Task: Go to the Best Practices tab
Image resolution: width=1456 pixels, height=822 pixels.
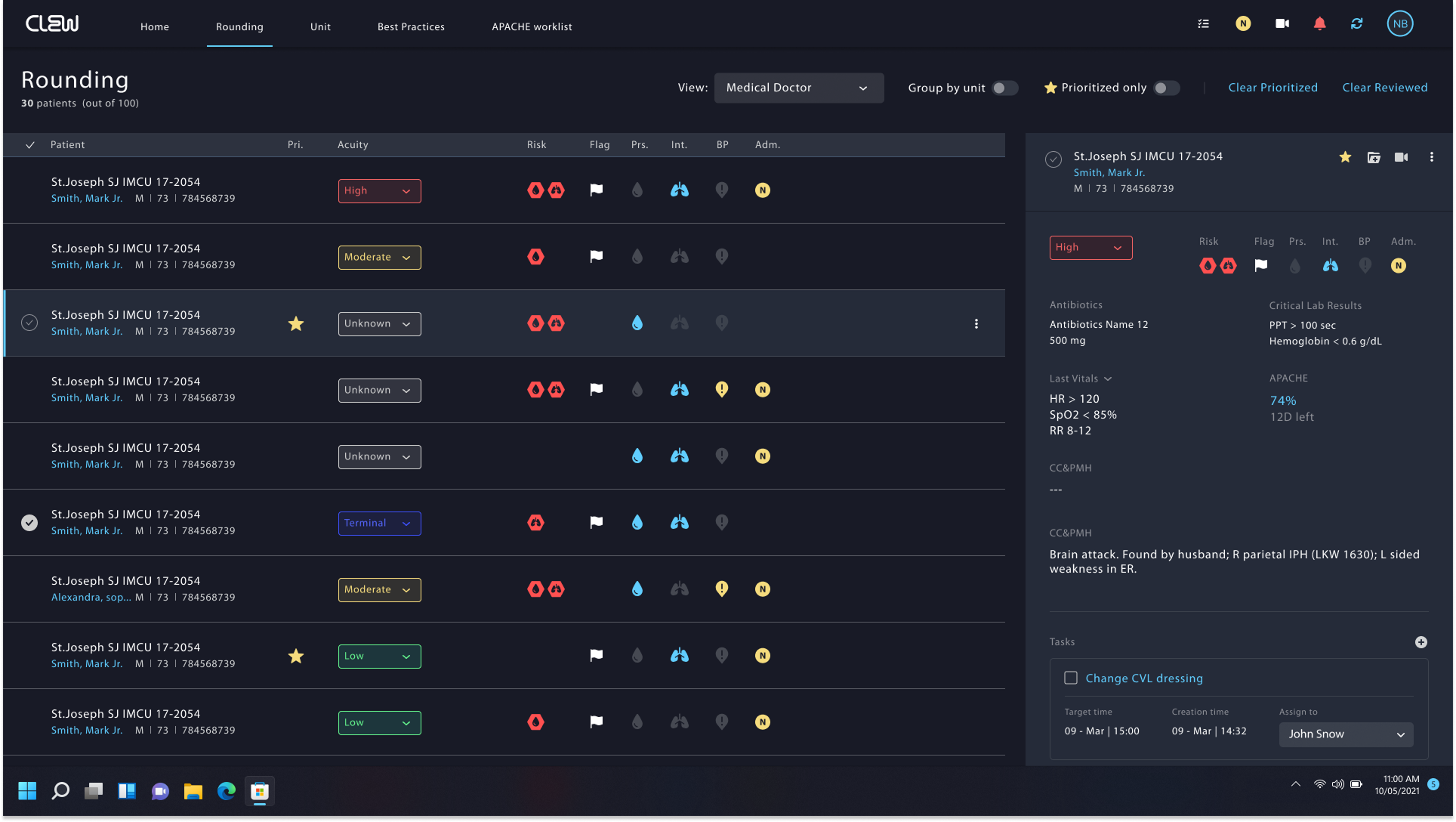Action: click(x=411, y=27)

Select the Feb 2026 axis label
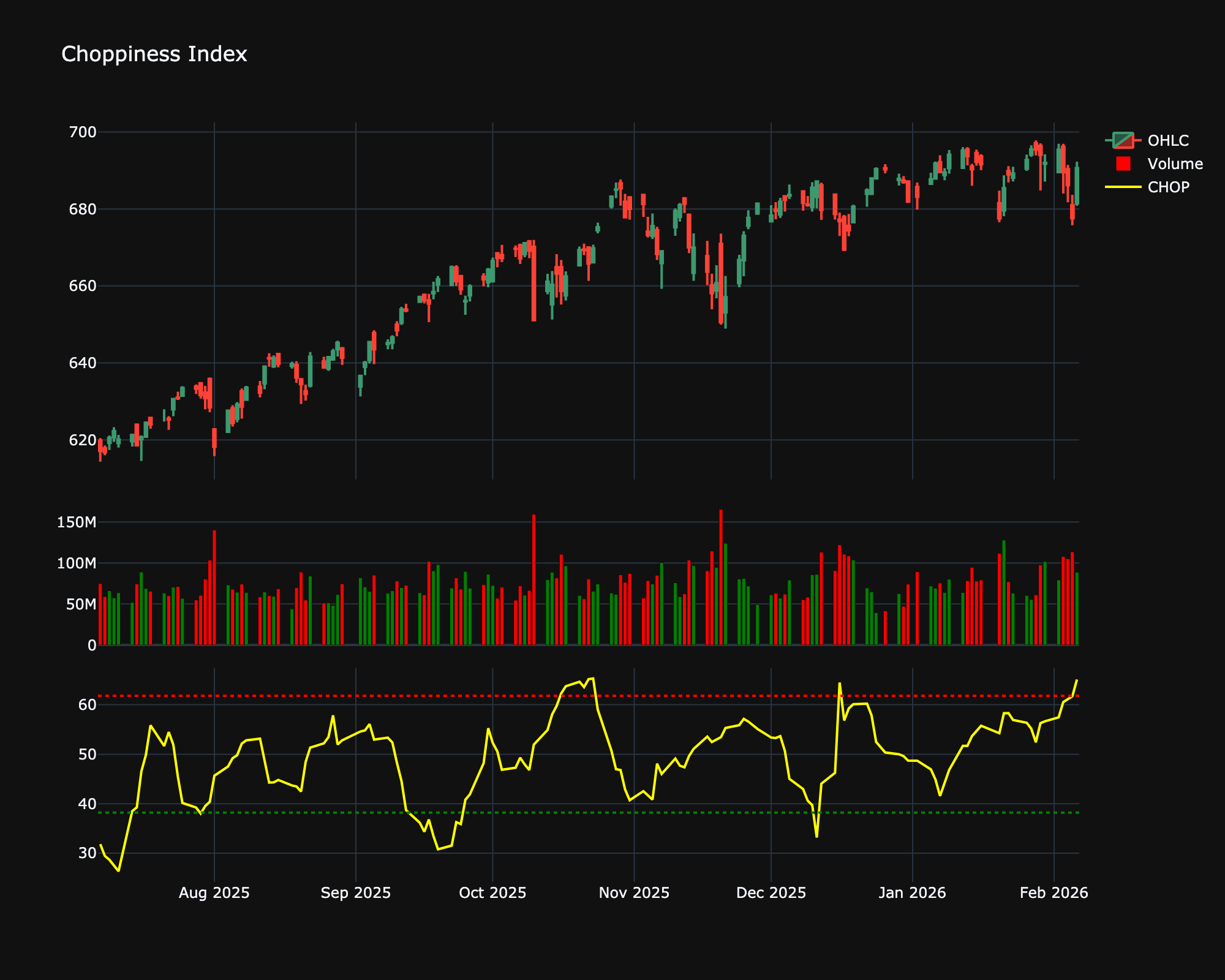tap(1055, 893)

What you need to do
Word-for-word restatement: every line from the one with "Image resolution: width=1456" through the final line of the data, both ends included, pictures excluded.

Finished exercise
Image resolution: width=1456 pixels, height=822 pixels.
Action: click(x=411, y=27)

Select the Feb 2026 axis label
tap(1055, 893)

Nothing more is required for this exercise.